For appeals, questions and feedback about Oracle Forums, please email oracle-forums-moderators_us@oracle.com. Technical questions should be asked in the appropriate category. Thank you!

JAXP 1.3 - SAXParser reuse + Schema validation - Memory leak

843834Jul 29 2005
Issue:

Here is a test program that parses 1000 times the same XML file,
resuing the same SAXParser (see new reset() method added in JAXP 1.3).
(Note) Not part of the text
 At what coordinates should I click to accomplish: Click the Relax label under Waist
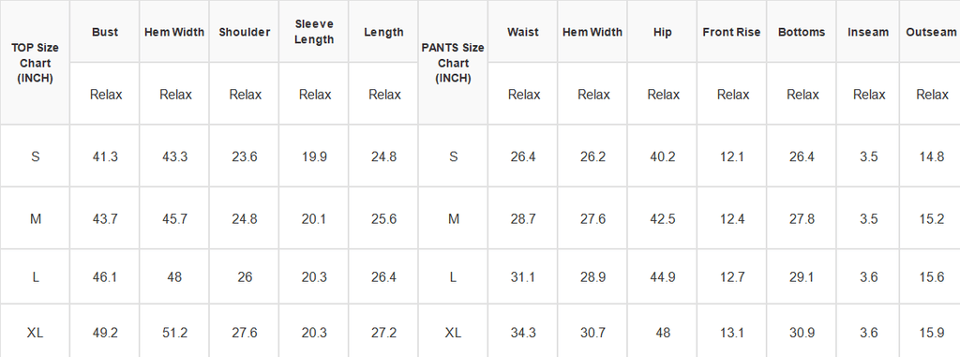coord(524,95)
When the parser performs validation against a compiled XML schema instance,
the memory used never stops increasing, eventually causing an OutOfMemoryError.

Increasing the JVM max. heap size just delays the inevitable OutOfMemoryError!
Periodically forcing a garbage collection doesn't help either.
I also tried changing the XML or XSD file, but it doesn't seem to depend on those.
The ones I tested with come from the Xerces distribution and are pretty simple (personal.xml and personal.xsd).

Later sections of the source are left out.